Pour parvenir à cette conclusion, les chercheurs ont suivi 826 jumeaux âgés de 21 à 25 ans, s’appuyant sur des marqueurs épigénétiques pour mesurer ce que l’on appelle « l’âge biologique », un indicateur du vieillissement de l’organisme, indépendamment de l’âge réel.
Les résultats sont frappants : les jeunes ayant une alimentation riche en fast food, charcuterie, snacks industriels et boissons sucrées, mais pauvre en fruits et légumes, présentaient des signes de vieillissement biologique accéléré. Leur organisme montrait davantage de « fatigue » cellulaire, comme si leur corps avait pris de l’âge plus vite que prévu.

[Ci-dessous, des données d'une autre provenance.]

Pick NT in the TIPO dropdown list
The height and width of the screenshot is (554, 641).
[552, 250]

À l’inverse, les participants dont le régime alimentaire était plus sain — à base de produits végétaux, allégés ou diversifiés — affichaient un rythme de vieillissement plus lent. Chez eux, les cellules paraissaient « plus jeunes », avec parfois plusieurs mois d’écart chaque année entre leur âge réel et leur âge biologique.

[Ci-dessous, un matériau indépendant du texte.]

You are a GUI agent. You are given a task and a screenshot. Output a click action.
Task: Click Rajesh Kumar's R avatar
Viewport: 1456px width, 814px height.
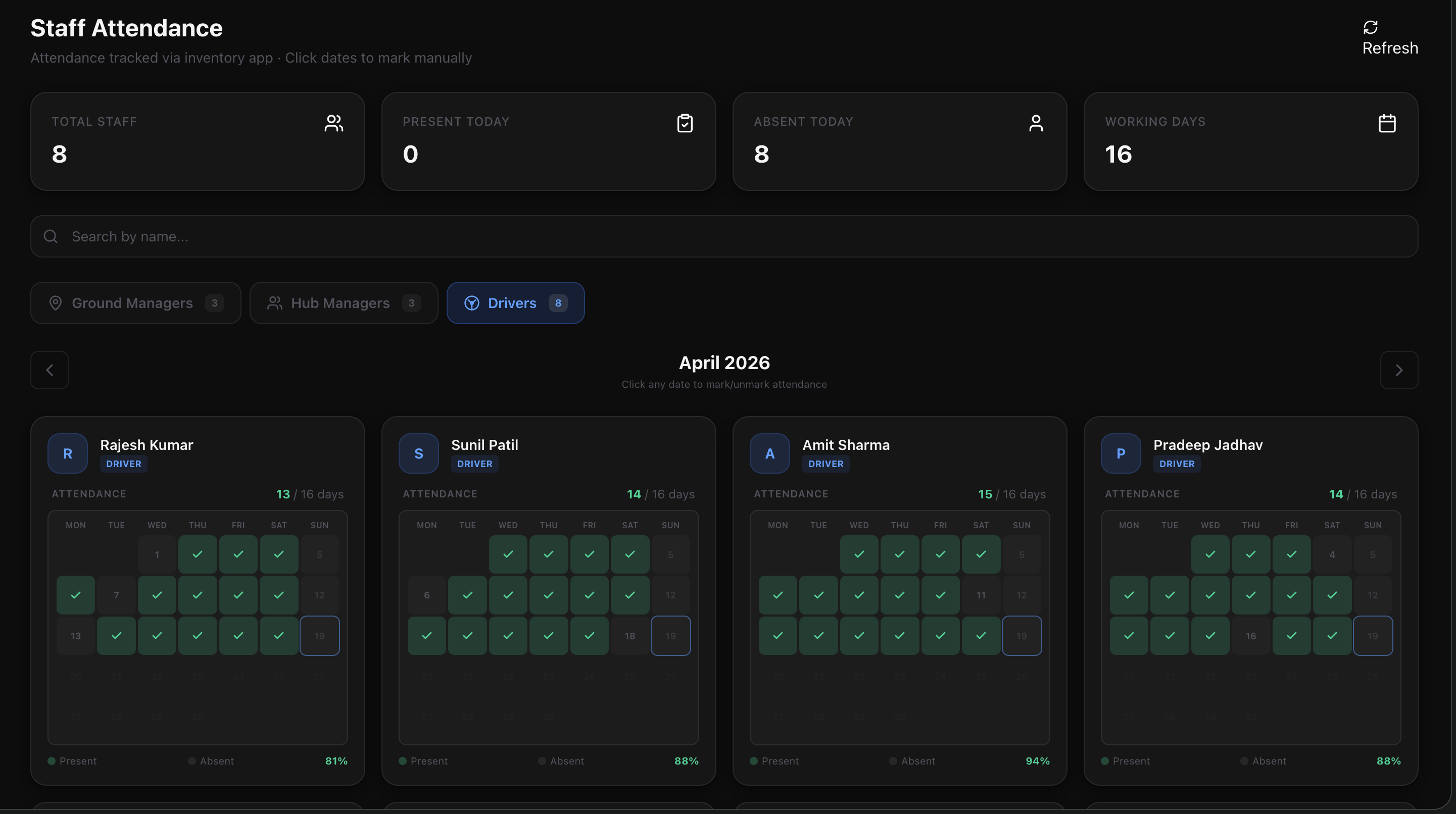click(x=68, y=453)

Les chercheurs ont également pris en compte d’autres éléments du mode de vie : consommation d’alcool, tabagisme, activité physique, poids… Résultat : même en tenant compte de ces variables, l’alimentation restait un facteur déterminant. Et ce constat se vérifiait même au sein des couples de jumeaux, ce qui suggère que les gènes seuls n’expliquent pas tout.
L’étude s’est appuyée sur deux horloges épigénétiques de référence, GrimAge et DunedinPACE, pour évaluer la vitesse du vieillissement. Elle souligne ainsi que nos choix alimentaires, dès le début de l’âge adulte, peuvent influencer en profondeur notre santé à long terme.
Manger sainement ne se limite donc pas à éviter une prise de poids ou des problèmes digestifs : c’est aussi une façon concrète de ralentir l’usure du corps. Un changement de régime tôt dans la vie pourrait faire toute la différence… des années plus tard.